4. Batch Normalization \((\text{BN})\)

Let \(\text{BN}\) denote the Batch Normalization operation on Input \(X\) of size \((m,d)\) to get an Output \(Z\) of same size as that of \(X\). We have already calculated the forward (\(Z\)) and back propagation (\(dX\)) results for Batch Normalization here (link to previous chapter).

Example#

Consider the network shown below (assume that the hidden layer also contains activation function)

Following the different operations discussed above, we can break this network into series of operations as shown below.

Forward Propagation

\[ R_1 = XW_1 \]
\[ Z_1 =R_1 + b_1^T \]
\[ A_1 = f_1(Z_1) \]
\[ R_2 = A_1W_2 \]
\[ Z_2 =R_2 + b_2^T \]
\[ A_2 = f_2(Z_2) \]

After this we calculate our cost function \(J(W, b)\) and then we perform backpropagation.

Backpropagation

\(dA_2\) can be calculated based on the type of cost function we are using. For example if the cost function is MSE, then \(dA_2 = A_2-y\) (where \(y\) is the target variable).

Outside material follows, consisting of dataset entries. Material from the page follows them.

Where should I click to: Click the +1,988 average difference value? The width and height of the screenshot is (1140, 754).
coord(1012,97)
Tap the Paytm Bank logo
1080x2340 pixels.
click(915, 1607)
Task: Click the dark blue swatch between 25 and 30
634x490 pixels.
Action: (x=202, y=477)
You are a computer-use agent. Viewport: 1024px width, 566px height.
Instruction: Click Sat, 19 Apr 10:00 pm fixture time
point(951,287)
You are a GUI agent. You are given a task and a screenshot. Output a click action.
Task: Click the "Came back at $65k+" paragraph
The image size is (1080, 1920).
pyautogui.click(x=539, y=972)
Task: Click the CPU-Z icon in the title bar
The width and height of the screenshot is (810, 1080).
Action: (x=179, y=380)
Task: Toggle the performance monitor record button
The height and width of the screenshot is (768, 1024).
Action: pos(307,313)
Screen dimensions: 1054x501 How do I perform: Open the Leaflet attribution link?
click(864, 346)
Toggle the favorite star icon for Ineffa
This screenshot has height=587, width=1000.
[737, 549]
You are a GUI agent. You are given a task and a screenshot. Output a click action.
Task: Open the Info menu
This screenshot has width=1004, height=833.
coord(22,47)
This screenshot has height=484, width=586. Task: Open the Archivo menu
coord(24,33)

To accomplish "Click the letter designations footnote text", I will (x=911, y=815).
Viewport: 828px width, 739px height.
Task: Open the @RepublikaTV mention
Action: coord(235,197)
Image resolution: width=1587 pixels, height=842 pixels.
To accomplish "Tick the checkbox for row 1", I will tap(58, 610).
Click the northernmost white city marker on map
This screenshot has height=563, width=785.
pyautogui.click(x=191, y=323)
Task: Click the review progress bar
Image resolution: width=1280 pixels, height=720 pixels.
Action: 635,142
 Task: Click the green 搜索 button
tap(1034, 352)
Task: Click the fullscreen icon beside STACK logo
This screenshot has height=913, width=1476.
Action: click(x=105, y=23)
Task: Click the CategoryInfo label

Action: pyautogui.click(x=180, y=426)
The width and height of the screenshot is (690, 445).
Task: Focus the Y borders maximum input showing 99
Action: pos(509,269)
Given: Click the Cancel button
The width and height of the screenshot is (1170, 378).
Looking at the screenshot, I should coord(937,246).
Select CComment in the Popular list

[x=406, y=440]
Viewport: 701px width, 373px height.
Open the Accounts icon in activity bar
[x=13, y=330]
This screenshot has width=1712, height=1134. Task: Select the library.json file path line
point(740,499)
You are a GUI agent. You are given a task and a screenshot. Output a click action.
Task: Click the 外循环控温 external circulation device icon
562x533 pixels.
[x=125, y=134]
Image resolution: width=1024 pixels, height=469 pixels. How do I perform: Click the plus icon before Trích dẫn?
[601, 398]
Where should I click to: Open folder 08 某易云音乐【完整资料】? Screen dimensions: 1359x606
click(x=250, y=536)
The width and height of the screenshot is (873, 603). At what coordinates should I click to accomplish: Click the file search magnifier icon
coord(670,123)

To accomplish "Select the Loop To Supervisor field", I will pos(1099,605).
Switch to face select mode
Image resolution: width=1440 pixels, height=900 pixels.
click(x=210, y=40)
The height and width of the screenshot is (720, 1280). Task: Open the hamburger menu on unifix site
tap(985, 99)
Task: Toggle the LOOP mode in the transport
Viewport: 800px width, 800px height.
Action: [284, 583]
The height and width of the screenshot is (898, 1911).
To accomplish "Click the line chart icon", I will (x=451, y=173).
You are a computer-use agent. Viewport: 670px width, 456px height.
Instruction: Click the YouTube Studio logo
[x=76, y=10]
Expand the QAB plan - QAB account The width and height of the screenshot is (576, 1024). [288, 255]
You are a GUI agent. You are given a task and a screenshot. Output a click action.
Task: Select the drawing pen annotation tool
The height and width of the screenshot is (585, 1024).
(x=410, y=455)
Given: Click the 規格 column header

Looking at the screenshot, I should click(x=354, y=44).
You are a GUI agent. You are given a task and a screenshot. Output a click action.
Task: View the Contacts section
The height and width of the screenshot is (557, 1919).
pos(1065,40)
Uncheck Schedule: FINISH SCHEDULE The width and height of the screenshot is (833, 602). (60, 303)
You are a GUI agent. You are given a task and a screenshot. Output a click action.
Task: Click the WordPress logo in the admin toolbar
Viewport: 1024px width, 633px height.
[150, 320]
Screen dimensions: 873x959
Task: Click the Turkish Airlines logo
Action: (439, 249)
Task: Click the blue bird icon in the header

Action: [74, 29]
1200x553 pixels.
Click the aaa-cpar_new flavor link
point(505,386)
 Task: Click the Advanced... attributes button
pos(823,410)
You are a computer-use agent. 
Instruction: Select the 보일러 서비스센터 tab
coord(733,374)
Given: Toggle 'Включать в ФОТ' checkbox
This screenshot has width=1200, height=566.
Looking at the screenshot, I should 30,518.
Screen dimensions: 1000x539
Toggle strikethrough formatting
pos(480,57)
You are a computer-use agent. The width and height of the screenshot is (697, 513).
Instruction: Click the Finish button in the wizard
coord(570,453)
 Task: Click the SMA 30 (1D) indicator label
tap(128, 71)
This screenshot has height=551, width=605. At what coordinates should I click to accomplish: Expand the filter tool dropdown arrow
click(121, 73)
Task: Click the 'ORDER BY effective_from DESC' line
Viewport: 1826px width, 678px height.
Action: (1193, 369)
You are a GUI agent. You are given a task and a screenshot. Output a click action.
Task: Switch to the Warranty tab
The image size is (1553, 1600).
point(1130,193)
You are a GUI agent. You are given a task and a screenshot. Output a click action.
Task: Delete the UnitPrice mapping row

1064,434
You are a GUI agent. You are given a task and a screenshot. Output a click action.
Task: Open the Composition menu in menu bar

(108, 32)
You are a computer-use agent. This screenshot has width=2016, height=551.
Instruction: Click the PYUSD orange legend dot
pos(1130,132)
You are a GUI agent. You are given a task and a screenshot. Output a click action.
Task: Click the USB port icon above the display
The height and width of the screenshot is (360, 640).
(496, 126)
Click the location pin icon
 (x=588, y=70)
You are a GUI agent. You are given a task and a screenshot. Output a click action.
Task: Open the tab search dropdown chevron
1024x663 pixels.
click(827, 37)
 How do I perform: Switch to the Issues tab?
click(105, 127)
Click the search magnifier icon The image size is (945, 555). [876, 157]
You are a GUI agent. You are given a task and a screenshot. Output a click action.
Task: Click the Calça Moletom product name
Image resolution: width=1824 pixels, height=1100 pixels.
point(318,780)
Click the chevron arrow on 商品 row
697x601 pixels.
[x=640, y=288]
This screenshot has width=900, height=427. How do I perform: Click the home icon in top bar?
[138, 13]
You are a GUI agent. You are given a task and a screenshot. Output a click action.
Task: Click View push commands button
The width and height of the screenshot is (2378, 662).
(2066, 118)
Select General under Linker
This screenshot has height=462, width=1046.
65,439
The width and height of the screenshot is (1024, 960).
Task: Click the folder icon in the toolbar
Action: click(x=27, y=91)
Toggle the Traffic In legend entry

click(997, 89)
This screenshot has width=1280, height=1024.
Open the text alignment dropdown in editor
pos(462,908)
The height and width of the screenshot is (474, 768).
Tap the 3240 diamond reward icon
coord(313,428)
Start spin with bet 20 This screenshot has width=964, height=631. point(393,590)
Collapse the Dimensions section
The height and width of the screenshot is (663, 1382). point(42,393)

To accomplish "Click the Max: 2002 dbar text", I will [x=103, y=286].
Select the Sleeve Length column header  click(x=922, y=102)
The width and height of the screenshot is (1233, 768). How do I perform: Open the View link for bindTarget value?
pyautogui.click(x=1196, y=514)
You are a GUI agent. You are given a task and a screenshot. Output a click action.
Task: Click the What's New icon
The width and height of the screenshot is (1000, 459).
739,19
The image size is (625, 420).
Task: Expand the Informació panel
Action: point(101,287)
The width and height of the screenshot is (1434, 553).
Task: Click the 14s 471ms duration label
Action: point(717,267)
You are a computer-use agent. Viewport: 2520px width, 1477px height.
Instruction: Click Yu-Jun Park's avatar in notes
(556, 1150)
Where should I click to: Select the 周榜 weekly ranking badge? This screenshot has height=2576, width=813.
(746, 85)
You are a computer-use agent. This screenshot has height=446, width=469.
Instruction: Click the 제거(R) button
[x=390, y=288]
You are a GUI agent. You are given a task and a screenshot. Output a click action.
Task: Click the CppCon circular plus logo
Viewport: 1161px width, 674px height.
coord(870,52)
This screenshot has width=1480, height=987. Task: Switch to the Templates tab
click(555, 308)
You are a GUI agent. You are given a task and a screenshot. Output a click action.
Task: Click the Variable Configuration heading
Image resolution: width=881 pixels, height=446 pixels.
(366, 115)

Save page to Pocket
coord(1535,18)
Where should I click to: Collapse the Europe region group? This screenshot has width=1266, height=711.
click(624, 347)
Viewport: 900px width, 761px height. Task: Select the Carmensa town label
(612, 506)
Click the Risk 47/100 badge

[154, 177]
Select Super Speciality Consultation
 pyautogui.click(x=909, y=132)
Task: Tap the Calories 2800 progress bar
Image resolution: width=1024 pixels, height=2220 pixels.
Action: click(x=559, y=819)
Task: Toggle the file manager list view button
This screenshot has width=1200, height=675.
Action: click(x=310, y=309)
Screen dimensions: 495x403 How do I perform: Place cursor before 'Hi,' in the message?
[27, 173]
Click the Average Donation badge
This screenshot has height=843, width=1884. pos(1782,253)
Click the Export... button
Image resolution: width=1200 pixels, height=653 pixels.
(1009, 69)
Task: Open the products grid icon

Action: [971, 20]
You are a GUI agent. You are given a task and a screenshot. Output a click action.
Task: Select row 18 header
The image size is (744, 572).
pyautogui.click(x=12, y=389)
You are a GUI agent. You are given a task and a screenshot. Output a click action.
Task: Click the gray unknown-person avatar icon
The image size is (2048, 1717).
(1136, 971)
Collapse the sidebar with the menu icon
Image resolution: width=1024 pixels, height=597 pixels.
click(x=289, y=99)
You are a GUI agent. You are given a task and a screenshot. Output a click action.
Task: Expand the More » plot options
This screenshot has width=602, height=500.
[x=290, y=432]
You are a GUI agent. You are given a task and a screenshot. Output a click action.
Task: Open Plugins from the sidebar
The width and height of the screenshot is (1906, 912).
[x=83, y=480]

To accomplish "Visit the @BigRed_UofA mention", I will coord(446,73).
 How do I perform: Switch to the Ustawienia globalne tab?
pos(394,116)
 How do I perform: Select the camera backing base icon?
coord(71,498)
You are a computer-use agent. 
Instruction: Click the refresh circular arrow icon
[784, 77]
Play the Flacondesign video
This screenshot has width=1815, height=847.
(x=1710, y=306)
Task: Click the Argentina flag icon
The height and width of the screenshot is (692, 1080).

\[ dZ_2 = dA_2 \odot f'(Z_2) \]
\[ dR_2 = dZ_2 \]
\[ db_2 = \sum_c dZ_2 \]
\[ dA_1 = dR_2 \hspace{0.1cm} W_2^T \]
\[ dW_2 = A_1^T \hspace{0.1cm} dR_2 \]
\[ dZ_1 = dA_1 \odot f'(Z_1) \]
\[ dR_1 = dZ_1 \]
\[ db_1 = \sum_c dZ_1 \]
\[ dX = dR_1 \hspace{0.1cm} W_1^T \]
\[ dW_1 = X^T \hspace{0.1cm} dR_1 \]

Didn’t know Backpropagation can be so easy and intuitive